_Work request A_: In the forum thread about a quiz for restaurant managers, what would harpua comp at a nice restaurant?
_Work request B_: Reproduce word for word the part of the restaurant-manager quiz thread that opens with the words containing "## markv (May" and closes with "kidding of course.".
_Work request C_: Write the next part of the forum thread on the restaurant-manager quiz, picking up from its final line.

_Passage shown_:
■ ■ ■

# Quiz for restaurant managers



## kuan (Jun 11, 2001)

Pretend you're a restaurant manager.  Suppose someone sends a plate of food back and explains that he just got a mouthful of alcohol when he tasted the sauce, and that the mushrooms in the sauce weren't cooked, that the veal was tough as shoe leather and had absolutely no seasoning. Do you:

1) Smile and say sorry, offer to make another dish

2) Offer to remake the dish

3) Proceed to lecture lecture the customer that the veal was simply dredged if flour and deep fried without S+P, and that the sauce was on par with Buca's and that the alcohol was in the sauce already, and explain that the next time the customer was there that he (manager) would go through the menu step by step to try and explain it in more detail.


----------



## harpua (May 4, 2005)

The customer doesn't want to hear the third option. They don't want to hear why, they just want it fixed!! I would offer to make them any freaking thing they want, whether it is the same or another dish.

The thing to do in the situation is to ask them what they want in order to fix the situation. I would comp their dish, or if it is a nice restaurant, the whole meal. That dish you described is unacceptable.

I would pick *1*.


----------



## thetincook (Jun 14, 2002)

#1 but, I would only comp/replace the dish only if the customer ate less the 50% or so of the dish. More then that it seems that they're looking for a free meal.Most likely I'd send over free dessert. I would also mention the problem to the chef ASAP so he can fix any problems in the kitchen.

If the customer in question is a problem customer, I'd be tempted to 86 the customer depending on how much hassle they are and how they treat the staff.

Either way, I'd treat the customer with as much guenine concern I can muster. I've had bad restaurant experiences and I want all my customers to have a meal they feel good for paying for.


----------



## kuan (Jun 11, 2001)

Duh of course! No brainer isn't it? Even if the customer is totally wrong would you proceed to lecture them in the middle of a restaurant?

Anyway I'm not going back, no big deal. My ego can take it.


----------



## markv (May 16, 2003)

So I guess this means you can't throw what's left of the dish at the customer, insult his mother and his culinary intelligence and just throw him out???????

Just kidding of course.

Repeat business is the lifeblood oif any restaurant. As long as I felt the customer wasn't trying to scam me, I'd do whatever it takes to make him happy. I want him to come back so I can make up the money I'm losing making him happy this time. 

Mark


----------



## dano1 (Oct 23, 2003)

had a bad dinner huh???


----------



## chrose (Nov 20, 2000)

That's what I was thinking!


----------



## katbalou (Nov 21, 2001)

■ ■ ■

_Records provided_:
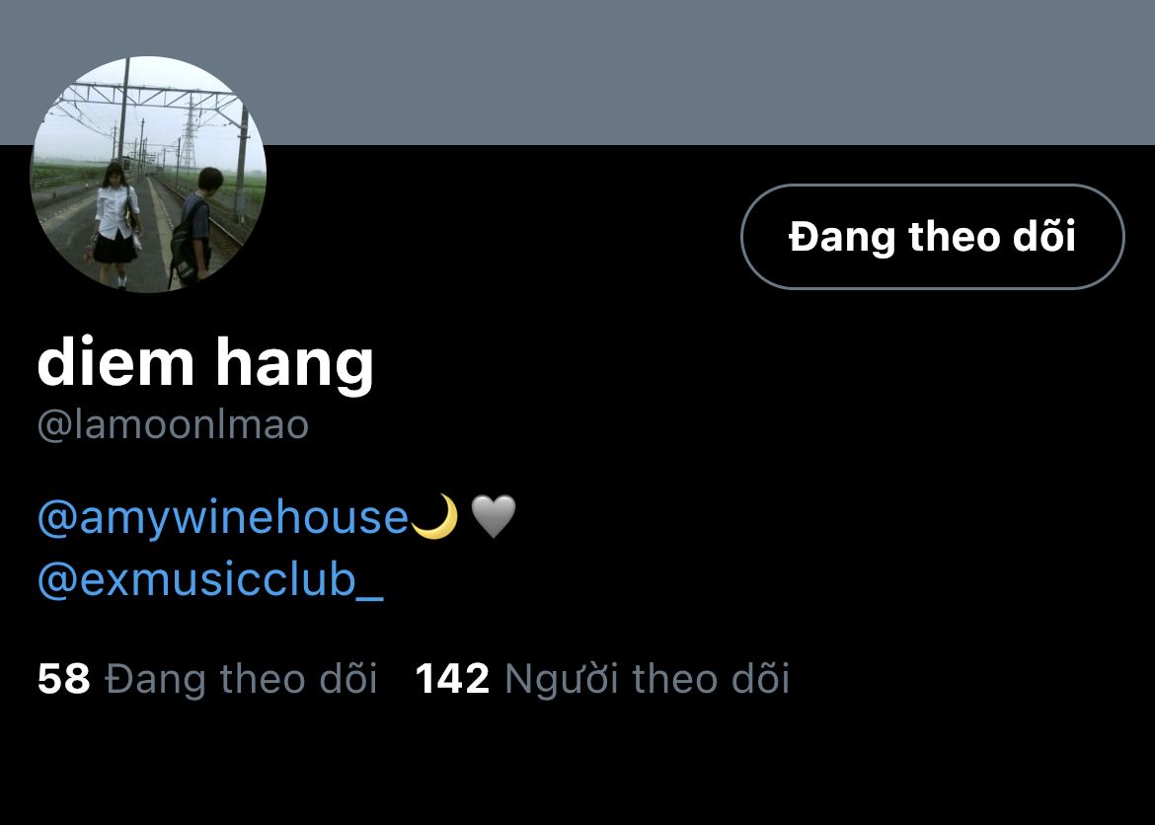Toggle the "Đang theo dõi" follow button
This screenshot has width=1155, height=825.
click(x=933, y=237)
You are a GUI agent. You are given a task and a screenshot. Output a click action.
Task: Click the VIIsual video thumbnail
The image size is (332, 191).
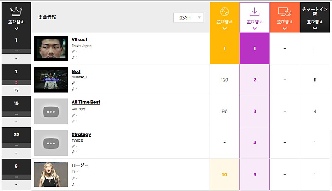51,48
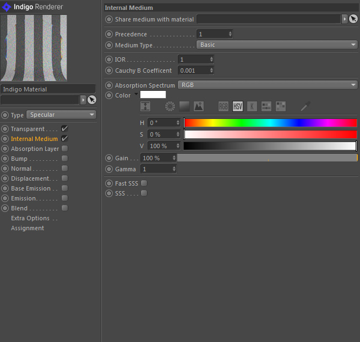Open the color from picture icon
Viewport: 360px width, 342px height.
coord(198,106)
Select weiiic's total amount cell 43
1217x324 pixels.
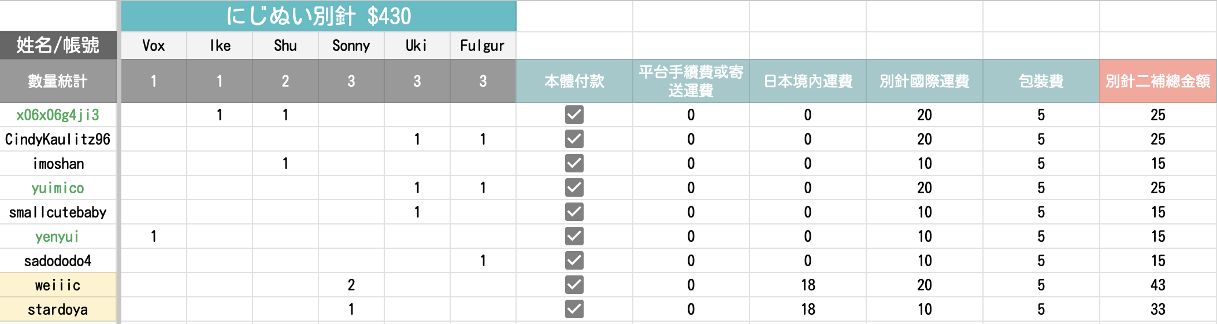point(1158,285)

■ ■ ■

_Reply A_: The whole meal.

_Reply B_:
## markv (May 16, 2003)

So I guess this means you can't throw what's left of the dish at the customer, insult his mother and his culinary intelligence and just throw him out???????

Just kidding of course.

_Reply C_:
if it's a chain restaurant i think i'd get a hold of corporate headquarters and ask them if they need someone to train their managers in the fine art of customer retention. perhaps you could have a whole new career. i know i've met plenty of that manager's brothers and sisters.


----------



## nowiamone (Jan 23, 2005)

I try to keep an open mind, I'm the chef and the owner-manager, and even I have screwed up a plate. If I did, I try to personally apoligize at some point, it goes very far when I take a moment to do that.

If the wait staff brings back a plate and the customer comments describe what we feel are the main attributes of the dish, it will never be fixed to suite them, so I ask if we can fix them something else. Save your breath, if _they don't like it_, you can't talk them into liking it.

If a customer has a complaint where I am called out to deal with it, and they are in mid-bite describing why they are wronged, I simply pick up the plate with a smile and ask if they would like something else. It's fun to watch the panic in their eyes as they try to assess their position and get the plate back, and their way. (i.e. customer eating a piece of fried fresh cod, starts announcing loudly that he won't pay for it as he found a bone in his fish. I swept out of the kitchen, smiled, picked up his plate, and told him, "you don't _want _ to pay for it, you don't get to eat it." Rest of dining room applauded, by the way)

My guess is the manager didn't correctly assess what the real problem was, You can't change a customers mind, you can only put a band-aid on it.


----------



## kuan (Jun 11, 2001)

Yeah, bad dinner.  But I was very gracious about it, I even said "if that's the way you guys do it then that's it. Next time I'll try something different."

You know just before dinner my wife and I were talking. I came up with the theory that if you're the only game in town then you can basically serve crap and come out smelling like Chanel No.5. In the land of the blind the one eyed man is king correct?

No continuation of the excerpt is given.